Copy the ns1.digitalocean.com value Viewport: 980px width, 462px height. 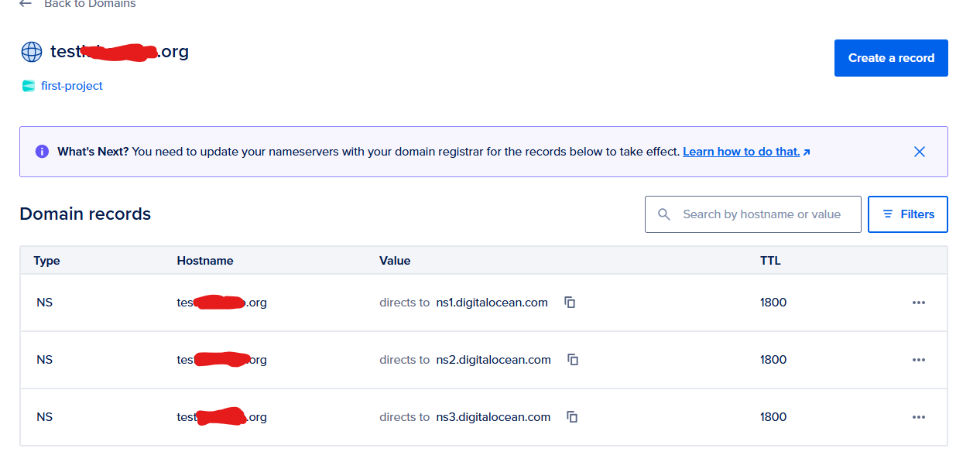[x=570, y=303]
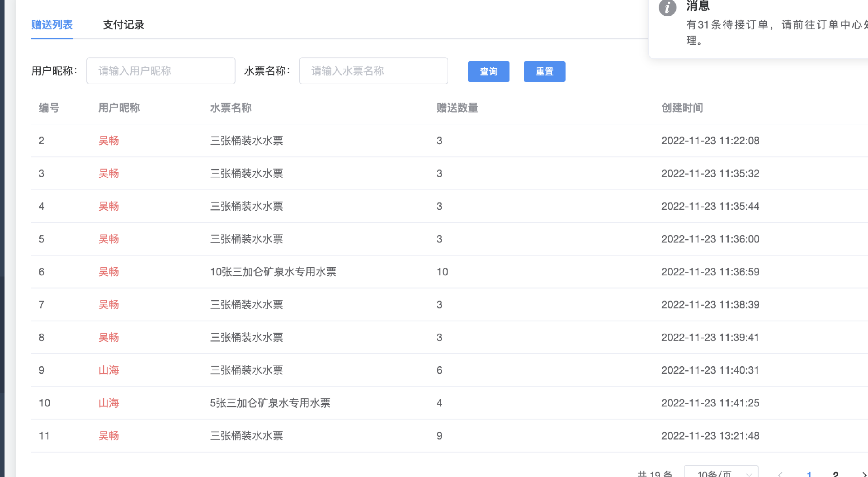Click the 查询 search button

click(488, 71)
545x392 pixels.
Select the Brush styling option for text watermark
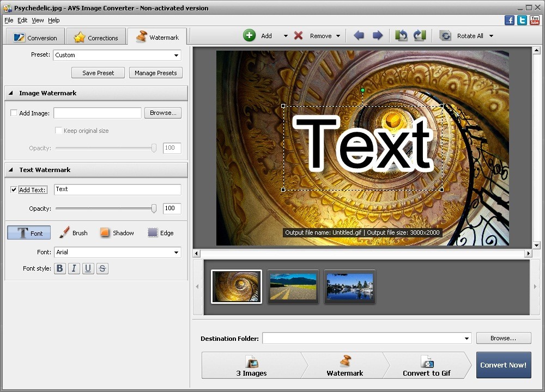point(73,232)
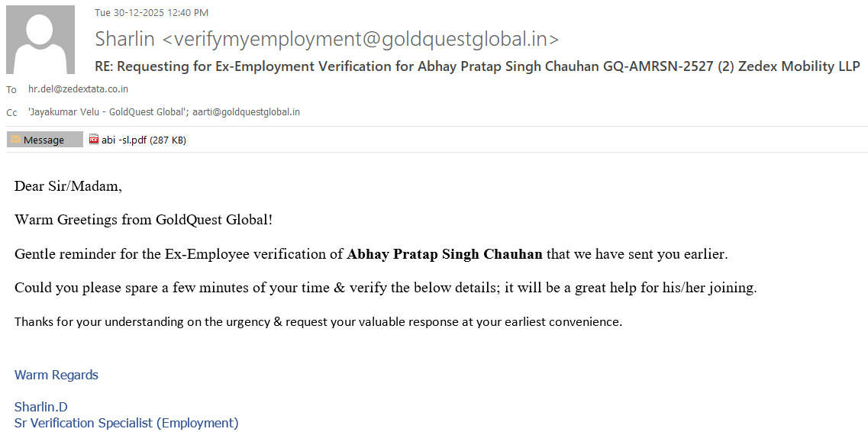Click the envelope icon on Message tab
The image size is (868, 432).
15,140
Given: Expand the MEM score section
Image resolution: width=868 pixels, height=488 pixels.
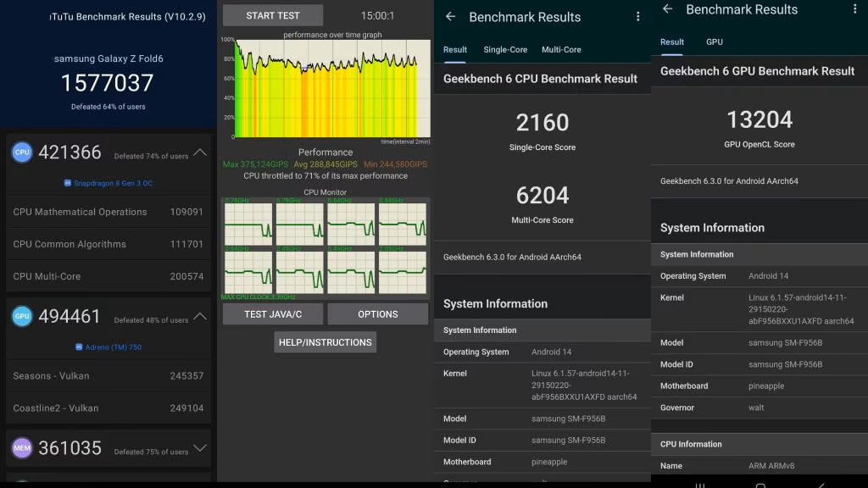Looking at the screenshot, I should 200,448.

> Your instructions: Lines before the one containing "545x392 pixels." are not wanted; repeat that line and the rest of the listing exactly, leaving out pictures.

> Answer section:
545x392 pixels.
Select the Brush styling option for text watermark
point(73,232)
Click the envelope icon on Message tab
The image size is (868, 432).
15,140
Given: Expand the MEM score section
Image resolution: width=868 pixels, height=488 pixels.
Looking at the screenshot, I should 200,448.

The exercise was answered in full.